The retail sales control group, which excludes volatile categories and influences the quarterly GDP reading, increased by 0.4% in May. Matthew Luzzetti, Chief US Economist at Deutsche Bank, described this as a “decent print,” highlighting that the control group has recorded its largest gains since December over the past three months. Luzzetti acknowledged that consumer activity is slowing but viewed it as a return to a more normal economic pace rather than an alarming trend.

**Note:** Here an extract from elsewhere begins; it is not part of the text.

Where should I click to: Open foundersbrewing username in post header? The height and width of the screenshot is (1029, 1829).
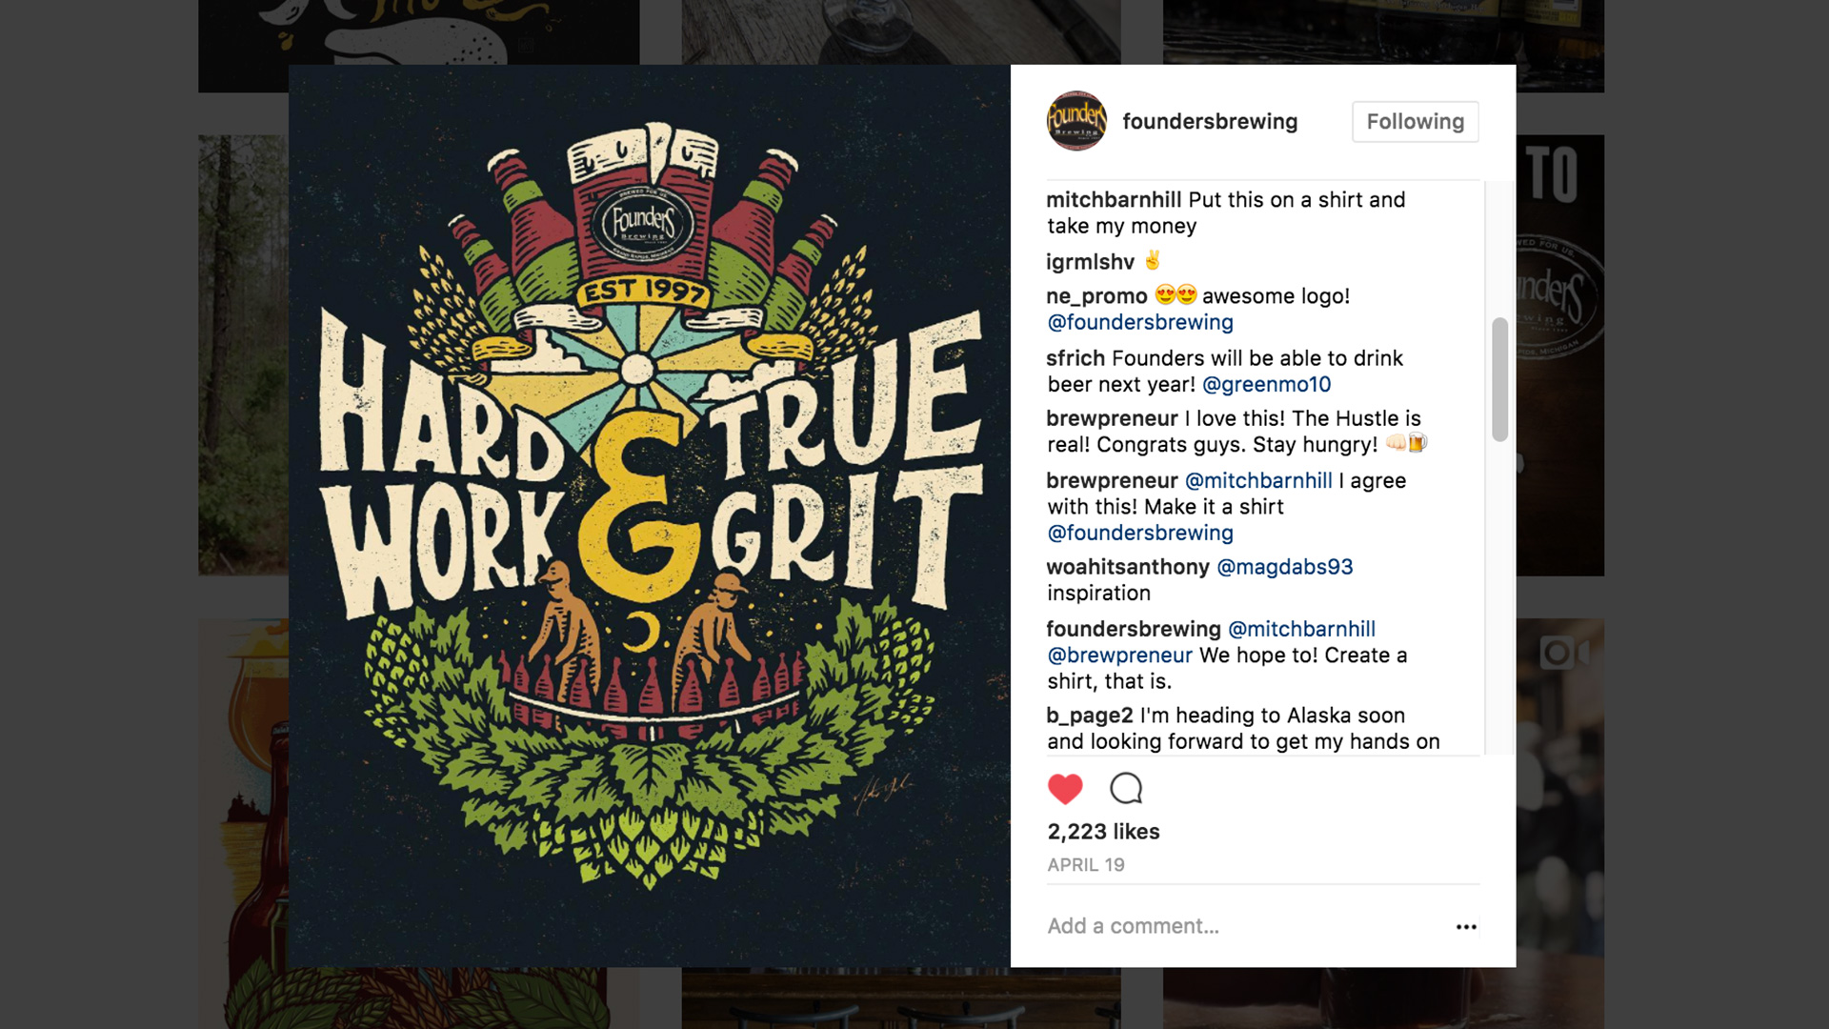click(x=1210, y=122)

US Retail Sales Slow Slightly in March https://t.co/CYGa5yCcnW pic.twitter.com/5EmtHRGIEh
— DCLA Diamond Exchange (@DCLADX) April 16, 2024
This retail sales report comes shortly after the Federal Reserve’s revised Summary of Economic Projections (SEP), which anticipates one interest rate cut this year. The commitment to maintaining high interest rates longer than expected has raised concerns among economists about a potential significant slowdown in the US economy.
Retail sales slow as consumers pull back on spending with high inflation and rates pic.twitter.com/AQtP9qU6Yd
— Good Morning Asheville (@goodmorningavl) June 18, 2024
Mohamed El-Erian, Chief Economic Adviser at Allianz, warned that the balance of risks for the Fed could result in delaying rate cuts too long, potentially causing the economy to slow more than necessary. Market expectations for a September interest rate cut have increased, with the likelihood rising from 52% last week to 67% on Tuesday, according to the CME FedWatch Tool.
Key Points:
i. Slower Growth: Retail sales in May increased by 0.1%, below the expected 0.3% rise, following a 0.2% decline in April.
ii. Sector Performance: Gasoline stations and furniture stores saw declines, while sporting goods and hobby stores experienced gains.
iii. Economic Implications: The data suggests consumers are struggling due to high interest rates and inflation, with real income growth moderating and credit constraints increasing.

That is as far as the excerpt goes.